Task instructions:
1. Which settings does the inclusive ecology teaching guide say it covers?
2. Rewrite the inclusive ecology teaching guide between "By Hannah Lee" and "find improvement areas.", inclusive, replacing "mindset" with "approach".

Page extract:
--- START ---

By Hannah Lee Riskas and Angela Moles, with support from UNSW Sydney and the Ecological Society of Australia*.
This guide covers lab, field and tutorial settings:
Implementation Guide
Adopt a reflective, student-centred mindset:
Use this practical guide to create inclusive, engaging ecology learning where every student belongs. View neurodiversity as a natural part of human diversity and adapt your teaching so that all learners benefit. From the first class, tell students they are welcome to contact you about any adjustments or supports that would help them participate, and that you will collaborate to find workable solutions.
Simple steps for improving your teaching:
- Audit your current unit to find improvement areas.
- Prioritise areas to improve (if you don’t know where to start, ask your students via a quick survey).
- Pilot one or two manageable changes in a lab, lecture, or field trip.
- Iterate: gather feedback, refine, and share outcomes with colleagues.

--- END ---

Source material:
--- START ---

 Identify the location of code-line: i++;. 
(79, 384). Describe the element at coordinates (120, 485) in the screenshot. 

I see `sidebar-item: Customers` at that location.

--- END ---

Problem solutions:
1. Lab, field and tutorial settings.

2.
By Hannah Lee Riskas and Angela Moles, with support from UNSW Sydney and the Ecological Society of Australia*.
This guide covers lab, field and tutorial settings:
Implementation Guide
Adopt a reflective, student-centred approach:
Use this practical guide to create inclusive, engaging ecology learning where every student belongs. View neurodiversity as a natural part of human diversity and adapt your teaching so that all learners benefit. From the first class, tell students they are welcome to contact you about any adjustments or supports that would help them participate, and that you will collaborate to find workable solutions.
Simple steps for improving your teaching:
- Audit your current unit to find improvement areas.